Unit tests are fully mocked, no root, no network, no system modifications.

bash
$ pip install -e ".[dev]"
$ pytest tests/ -v -m "not integration"

VM integration tests

Integration tests require root and a real Tor daemon. They run inside a QEMU VM (Debian 13) or Docker containers.

bash
# Docker integration tests
$ ./vm-helpers/run_integration_tests.sh debian
$ ./vm-helpers/run_integration_tests.sh fedora
$ ./vm-helpers/run_integration_tests.sh arch
# QEMU VM workflow
$ ./vm-helpers/start.sh
$ ./vm-helpers/snapshot.sh save pre-test
$ ./vm-helpers/send.sh
$ ssh -p 2222 debian@localhost
# If network breaks:
$ ./vm-helpers/snapshot.sh load pre-test

Project structure

tree
├── pyproject.toml # Package metadata and dependencies
├── README.md
├── CONTRIBUTING.md
├── SECURITY.md
├── CHANGELOG.md
├── install.sh # Recommended system-wide installer
├── uninstall.sh # System-wide uninstaller
├── restore-network.sh # Emergency network recovery script
├── assets/ # Branding and system policies
│ ├── gif/ # Demo animations
│ └── selinux/ # SELinux policy source (.te only)
├── packaging/ # Native packaging files (.deb, .rpm, Arch)
│ ├── build_deb.sh
│ ├── build_rpm.sh
│ ├── ttp.spec
│ ├── PKGBUILD
│ └── ttp.service
├── vm-helpers/ # QEMU VM management scripts
│ ├── start.sh
│ ├── send.sh
│ ├── snapshot.sh
│ ├── run_integration_tests.sh
│ ├── Dockerfile.debian.test
│ ├── Dockerfile.fedora.test
│ └── Dockerfile.arch.test
├── ttp/ # Source code
│ ├── cli.py # Typer entry point
│ ├── exceptions.py # Custom exception hierarchy
│ ├── tor_detect.py # Tor detection logic
│ ├── tor_install.py # Auto-install & configuration
│ ├── firewall.py # Atomic nftables management
│ ├── dns.py # DNS leak prevention
│ ├── state.py # Lock file and crash recovery
│ ├── tor_control.py # Tor daemon interaction and API
│ └── system_info.py # System diagnostic gathering
├── tests/ # Unit tests (mocked)
└── docs/
└── TDD.md # Technical Design Document
0x0B

Known Limitations

⚠ TOR BROWSER / EXPLICIT SOCKS5 PROXY
Applications that configure an explicit SOCKS5 proxy (e.g.

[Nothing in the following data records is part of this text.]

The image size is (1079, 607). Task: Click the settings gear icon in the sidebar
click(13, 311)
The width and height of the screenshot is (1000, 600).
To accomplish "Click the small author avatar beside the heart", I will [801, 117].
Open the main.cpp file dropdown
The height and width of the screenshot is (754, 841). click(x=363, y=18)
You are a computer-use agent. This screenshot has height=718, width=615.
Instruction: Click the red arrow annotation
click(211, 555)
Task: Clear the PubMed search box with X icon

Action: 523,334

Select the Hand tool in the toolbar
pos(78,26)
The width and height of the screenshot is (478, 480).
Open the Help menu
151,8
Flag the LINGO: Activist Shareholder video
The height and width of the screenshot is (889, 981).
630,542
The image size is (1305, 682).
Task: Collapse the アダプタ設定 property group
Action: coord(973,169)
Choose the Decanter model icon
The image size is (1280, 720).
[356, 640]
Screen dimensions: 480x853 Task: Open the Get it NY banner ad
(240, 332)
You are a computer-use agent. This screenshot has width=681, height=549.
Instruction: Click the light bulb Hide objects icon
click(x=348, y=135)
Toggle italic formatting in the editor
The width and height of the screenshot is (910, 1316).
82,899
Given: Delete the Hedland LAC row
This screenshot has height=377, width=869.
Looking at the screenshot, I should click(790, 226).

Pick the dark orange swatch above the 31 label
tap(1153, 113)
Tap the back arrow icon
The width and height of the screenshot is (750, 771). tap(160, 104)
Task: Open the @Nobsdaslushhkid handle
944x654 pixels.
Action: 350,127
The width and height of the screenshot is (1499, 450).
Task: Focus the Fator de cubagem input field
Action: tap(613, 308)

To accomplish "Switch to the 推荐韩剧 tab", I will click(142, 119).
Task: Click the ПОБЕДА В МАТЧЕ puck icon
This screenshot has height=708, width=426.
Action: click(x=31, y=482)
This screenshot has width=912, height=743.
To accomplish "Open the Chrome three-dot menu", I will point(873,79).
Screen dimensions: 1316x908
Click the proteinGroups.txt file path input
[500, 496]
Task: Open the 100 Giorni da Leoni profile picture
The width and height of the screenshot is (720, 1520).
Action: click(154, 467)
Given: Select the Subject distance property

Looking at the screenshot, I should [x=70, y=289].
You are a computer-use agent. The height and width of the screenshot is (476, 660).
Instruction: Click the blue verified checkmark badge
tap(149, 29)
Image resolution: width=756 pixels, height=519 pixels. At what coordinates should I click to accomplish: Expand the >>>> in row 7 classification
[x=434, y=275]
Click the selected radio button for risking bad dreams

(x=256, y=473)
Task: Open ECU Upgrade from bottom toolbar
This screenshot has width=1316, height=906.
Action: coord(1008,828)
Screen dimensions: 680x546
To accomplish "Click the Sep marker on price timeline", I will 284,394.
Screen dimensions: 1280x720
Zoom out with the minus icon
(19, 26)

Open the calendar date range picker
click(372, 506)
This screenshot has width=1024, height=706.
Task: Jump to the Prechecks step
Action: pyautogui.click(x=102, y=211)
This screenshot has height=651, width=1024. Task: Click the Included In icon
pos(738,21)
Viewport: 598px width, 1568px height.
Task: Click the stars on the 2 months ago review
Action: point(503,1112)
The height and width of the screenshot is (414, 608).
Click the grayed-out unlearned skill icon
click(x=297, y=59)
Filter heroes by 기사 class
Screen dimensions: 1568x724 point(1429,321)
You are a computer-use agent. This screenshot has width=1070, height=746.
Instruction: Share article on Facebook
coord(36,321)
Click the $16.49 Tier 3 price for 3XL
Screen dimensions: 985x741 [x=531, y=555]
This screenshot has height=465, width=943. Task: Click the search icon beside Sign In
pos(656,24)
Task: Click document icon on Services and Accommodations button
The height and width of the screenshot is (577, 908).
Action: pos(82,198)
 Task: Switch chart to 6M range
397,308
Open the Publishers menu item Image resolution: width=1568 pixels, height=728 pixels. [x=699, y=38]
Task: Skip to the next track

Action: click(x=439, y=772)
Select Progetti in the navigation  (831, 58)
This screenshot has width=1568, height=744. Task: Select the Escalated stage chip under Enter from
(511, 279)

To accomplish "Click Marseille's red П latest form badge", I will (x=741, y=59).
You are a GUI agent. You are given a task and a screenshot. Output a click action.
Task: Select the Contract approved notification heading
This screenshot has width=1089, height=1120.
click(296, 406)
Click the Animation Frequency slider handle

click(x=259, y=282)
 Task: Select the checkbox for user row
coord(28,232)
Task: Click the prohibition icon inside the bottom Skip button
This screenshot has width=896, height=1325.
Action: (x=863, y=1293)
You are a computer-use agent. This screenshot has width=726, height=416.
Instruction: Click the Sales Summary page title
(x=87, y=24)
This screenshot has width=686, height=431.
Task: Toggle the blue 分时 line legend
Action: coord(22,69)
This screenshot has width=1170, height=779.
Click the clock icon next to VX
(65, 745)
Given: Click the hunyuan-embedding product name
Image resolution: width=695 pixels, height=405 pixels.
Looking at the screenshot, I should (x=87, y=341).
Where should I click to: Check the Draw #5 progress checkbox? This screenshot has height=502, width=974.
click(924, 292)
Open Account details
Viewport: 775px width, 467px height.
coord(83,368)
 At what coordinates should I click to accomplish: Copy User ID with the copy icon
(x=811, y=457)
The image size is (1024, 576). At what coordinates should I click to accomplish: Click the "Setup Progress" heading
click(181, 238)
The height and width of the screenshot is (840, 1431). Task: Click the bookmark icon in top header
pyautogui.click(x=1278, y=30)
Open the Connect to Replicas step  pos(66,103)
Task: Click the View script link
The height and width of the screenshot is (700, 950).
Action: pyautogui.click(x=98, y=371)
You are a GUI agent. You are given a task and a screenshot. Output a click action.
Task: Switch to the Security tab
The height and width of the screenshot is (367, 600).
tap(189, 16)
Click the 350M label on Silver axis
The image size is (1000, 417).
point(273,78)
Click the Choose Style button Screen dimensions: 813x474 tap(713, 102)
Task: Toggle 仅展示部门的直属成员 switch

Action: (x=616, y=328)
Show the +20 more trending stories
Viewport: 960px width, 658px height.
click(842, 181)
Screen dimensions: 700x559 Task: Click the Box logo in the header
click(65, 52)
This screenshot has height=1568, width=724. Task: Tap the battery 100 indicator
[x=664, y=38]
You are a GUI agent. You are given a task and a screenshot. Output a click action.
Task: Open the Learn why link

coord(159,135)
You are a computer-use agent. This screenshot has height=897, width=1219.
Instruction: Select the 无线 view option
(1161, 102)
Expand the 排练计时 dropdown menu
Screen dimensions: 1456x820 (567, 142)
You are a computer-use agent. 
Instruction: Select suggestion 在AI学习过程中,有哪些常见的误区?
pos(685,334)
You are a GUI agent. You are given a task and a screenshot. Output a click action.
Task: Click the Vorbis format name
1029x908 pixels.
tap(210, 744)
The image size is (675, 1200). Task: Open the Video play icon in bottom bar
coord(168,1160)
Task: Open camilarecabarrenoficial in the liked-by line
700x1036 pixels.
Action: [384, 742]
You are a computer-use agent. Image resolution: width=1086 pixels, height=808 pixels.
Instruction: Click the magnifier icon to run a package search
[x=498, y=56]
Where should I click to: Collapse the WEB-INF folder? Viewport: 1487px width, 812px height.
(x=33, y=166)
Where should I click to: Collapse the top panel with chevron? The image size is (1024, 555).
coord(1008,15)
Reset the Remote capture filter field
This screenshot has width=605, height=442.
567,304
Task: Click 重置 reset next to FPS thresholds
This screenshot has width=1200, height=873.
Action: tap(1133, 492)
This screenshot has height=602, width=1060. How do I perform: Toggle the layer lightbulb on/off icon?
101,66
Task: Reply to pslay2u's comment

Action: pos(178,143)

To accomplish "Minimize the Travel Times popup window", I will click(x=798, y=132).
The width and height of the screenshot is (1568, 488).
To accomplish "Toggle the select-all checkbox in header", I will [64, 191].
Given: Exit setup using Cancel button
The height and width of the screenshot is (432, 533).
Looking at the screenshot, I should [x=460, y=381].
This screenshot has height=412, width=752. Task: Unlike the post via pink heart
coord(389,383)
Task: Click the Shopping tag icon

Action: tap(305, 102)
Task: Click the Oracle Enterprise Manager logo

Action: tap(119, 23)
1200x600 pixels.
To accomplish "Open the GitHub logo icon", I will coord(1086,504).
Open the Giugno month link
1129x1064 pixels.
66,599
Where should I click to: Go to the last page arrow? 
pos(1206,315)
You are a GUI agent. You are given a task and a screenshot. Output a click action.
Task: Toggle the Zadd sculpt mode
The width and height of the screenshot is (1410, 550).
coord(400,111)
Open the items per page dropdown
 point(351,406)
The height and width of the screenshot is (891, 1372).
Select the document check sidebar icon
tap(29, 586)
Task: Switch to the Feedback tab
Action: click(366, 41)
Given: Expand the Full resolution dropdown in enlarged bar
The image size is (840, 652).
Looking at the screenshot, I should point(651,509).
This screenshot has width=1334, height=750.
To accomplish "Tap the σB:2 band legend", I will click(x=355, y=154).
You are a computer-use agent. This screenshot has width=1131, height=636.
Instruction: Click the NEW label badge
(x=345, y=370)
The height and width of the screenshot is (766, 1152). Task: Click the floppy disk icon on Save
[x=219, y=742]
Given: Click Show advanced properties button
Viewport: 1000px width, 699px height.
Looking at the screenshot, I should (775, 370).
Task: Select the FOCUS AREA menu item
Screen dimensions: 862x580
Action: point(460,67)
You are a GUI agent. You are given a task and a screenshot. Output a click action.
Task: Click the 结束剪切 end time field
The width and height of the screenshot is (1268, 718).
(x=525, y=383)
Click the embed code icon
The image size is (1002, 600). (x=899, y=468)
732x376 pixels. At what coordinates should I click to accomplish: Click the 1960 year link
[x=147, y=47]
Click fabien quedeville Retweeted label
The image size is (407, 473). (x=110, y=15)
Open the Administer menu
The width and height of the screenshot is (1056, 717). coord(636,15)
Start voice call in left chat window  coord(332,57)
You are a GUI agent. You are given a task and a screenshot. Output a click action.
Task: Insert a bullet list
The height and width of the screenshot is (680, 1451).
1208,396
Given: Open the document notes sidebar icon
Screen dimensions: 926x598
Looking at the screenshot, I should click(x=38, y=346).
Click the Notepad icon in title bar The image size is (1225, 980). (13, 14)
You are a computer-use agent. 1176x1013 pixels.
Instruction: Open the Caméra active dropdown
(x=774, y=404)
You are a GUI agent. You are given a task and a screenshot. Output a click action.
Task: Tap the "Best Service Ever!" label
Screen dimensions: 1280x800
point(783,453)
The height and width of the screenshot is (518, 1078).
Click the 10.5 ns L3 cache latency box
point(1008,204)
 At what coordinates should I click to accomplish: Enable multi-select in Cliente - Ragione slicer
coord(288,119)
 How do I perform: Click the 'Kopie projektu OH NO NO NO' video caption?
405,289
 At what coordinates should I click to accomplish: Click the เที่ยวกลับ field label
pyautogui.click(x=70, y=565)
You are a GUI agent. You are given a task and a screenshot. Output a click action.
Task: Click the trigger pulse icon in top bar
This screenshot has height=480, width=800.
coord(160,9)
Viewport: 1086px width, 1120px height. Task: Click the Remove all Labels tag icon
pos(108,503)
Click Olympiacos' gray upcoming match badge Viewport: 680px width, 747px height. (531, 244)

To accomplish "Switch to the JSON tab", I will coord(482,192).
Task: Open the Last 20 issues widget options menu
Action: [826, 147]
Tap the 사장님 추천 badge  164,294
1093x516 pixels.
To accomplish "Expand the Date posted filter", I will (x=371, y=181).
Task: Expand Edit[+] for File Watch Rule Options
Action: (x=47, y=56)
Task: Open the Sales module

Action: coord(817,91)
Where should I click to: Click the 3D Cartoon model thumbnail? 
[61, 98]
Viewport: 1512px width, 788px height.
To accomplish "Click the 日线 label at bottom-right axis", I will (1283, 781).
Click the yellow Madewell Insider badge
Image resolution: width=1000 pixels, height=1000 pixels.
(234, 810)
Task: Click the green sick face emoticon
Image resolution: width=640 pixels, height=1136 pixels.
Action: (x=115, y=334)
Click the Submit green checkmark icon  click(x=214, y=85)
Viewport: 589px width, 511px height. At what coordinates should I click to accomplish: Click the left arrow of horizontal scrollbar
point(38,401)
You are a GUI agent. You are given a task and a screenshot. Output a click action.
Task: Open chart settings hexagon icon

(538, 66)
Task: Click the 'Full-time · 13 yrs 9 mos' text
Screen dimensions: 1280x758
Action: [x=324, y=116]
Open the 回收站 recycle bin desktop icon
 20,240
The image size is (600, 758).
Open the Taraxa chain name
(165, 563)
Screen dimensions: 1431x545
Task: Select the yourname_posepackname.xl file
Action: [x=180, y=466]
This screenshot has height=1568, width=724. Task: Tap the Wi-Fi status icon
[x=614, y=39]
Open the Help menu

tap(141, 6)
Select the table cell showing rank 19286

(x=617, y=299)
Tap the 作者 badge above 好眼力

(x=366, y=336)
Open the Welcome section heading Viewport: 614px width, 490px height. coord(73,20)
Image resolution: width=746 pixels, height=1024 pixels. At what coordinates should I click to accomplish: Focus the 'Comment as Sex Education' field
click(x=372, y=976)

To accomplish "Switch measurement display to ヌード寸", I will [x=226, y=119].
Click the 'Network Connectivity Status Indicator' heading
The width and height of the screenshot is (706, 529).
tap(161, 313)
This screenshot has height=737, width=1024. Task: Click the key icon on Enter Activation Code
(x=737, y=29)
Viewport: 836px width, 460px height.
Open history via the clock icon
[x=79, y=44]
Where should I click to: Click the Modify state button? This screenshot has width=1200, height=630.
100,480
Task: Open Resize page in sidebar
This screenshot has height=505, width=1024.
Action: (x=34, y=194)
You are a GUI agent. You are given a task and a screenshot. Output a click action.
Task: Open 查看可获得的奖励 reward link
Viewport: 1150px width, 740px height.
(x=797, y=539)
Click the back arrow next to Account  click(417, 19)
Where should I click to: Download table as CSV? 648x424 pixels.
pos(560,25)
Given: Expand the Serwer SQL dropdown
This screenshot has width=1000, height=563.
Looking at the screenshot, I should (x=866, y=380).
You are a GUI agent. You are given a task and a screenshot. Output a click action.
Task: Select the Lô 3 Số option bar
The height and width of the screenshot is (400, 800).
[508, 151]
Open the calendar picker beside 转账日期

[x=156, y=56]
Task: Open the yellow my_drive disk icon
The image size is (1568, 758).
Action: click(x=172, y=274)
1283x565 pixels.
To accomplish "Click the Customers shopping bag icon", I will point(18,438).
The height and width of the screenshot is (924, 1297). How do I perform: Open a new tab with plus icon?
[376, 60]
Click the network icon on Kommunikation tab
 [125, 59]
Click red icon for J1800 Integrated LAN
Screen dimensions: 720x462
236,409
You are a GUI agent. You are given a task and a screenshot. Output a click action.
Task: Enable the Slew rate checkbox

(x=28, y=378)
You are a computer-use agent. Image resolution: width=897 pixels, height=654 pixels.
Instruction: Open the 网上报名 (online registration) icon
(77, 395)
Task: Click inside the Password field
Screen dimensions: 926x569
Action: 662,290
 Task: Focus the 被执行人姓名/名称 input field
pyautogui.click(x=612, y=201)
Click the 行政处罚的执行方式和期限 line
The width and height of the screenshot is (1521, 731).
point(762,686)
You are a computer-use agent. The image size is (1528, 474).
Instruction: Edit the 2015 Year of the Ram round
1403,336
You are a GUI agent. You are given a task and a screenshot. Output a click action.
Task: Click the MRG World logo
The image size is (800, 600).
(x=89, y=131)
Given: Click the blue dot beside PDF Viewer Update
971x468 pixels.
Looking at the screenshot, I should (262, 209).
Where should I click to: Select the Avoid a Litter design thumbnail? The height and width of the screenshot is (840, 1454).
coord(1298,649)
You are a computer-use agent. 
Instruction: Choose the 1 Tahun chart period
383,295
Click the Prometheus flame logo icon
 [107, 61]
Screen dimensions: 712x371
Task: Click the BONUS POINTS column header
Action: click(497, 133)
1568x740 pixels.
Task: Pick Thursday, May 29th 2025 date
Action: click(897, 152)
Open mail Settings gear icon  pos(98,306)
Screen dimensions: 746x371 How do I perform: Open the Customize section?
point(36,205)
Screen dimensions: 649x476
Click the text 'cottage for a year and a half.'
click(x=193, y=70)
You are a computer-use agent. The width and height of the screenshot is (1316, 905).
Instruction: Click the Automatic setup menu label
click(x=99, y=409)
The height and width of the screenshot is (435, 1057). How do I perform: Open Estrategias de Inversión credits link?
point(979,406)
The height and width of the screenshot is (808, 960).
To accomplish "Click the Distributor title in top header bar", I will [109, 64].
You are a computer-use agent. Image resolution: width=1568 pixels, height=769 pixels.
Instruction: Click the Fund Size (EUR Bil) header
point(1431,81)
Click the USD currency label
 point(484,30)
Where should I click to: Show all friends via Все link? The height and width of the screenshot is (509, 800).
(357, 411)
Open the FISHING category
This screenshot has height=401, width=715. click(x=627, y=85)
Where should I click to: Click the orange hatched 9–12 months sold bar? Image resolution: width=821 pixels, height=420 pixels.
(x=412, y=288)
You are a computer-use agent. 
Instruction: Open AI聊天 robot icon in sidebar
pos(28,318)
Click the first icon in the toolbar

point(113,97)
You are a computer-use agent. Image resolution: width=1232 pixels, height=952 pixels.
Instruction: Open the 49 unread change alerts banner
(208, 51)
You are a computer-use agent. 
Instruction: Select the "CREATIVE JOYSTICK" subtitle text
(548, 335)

Tor Browser, some curl invocations) will create a double Tor hop - their traffic goes through Tor once via TTP's transparent redirect and a second time via their own SOCKS5 connection. This is not a security issue but adds latency. Use a regular browser while TTP is active.
⚠ IPv6 BLOCKED
All outgoing IPv6 traffic is dropped while TTP is active. Some ISPs force IPv6 and applications may fail to connect if they don't fall back to IPv4. Routing IPv6 transparently through Tor requires additional configuration complexity; this is deferred to a future version.
⚠ UDP (NON-DNS) NOT PROXIED
Only TCP traffic and DNS (UDP port 53) are handled. Other UDP traffic (e.g. VoIP, some games, QUIC/HTTP3) is blocked by the kill switch, not proxied through Tor. Tor's TransPort only supports TCP.
⚠ EXIT IP VARIATION ON ttp status
Different connections may show different exit IPs due to Tor's stream isolation. The IP shown by ttp status reflects the circuit used to reach check.torproject.org, which may differ from the circuit used by other applications.
ℹ torrc OVERWRITE
When TTP installs and configures Tor, it modifies /etc/tor/torrc to add required directives. The original file is backed up to torrc.bak before any changes. Custom configurations are preserved where possible.
0x0C

Uninstallation

TTP provides two levels of removal depending on how you installed it.

CLI COMMAND ttp uninstall

Use this to clean up the system state while keeping the TTP binary. It stops any active session, removes the SELinux policy module, and clears log files.

SHELL SCRIPT ./uninstall.sh

A complete system removal. If you used install.sh, this script will remove /opt/ttp, the symlink in /usr/local/bin, and perform all the cleanups of the CLI command.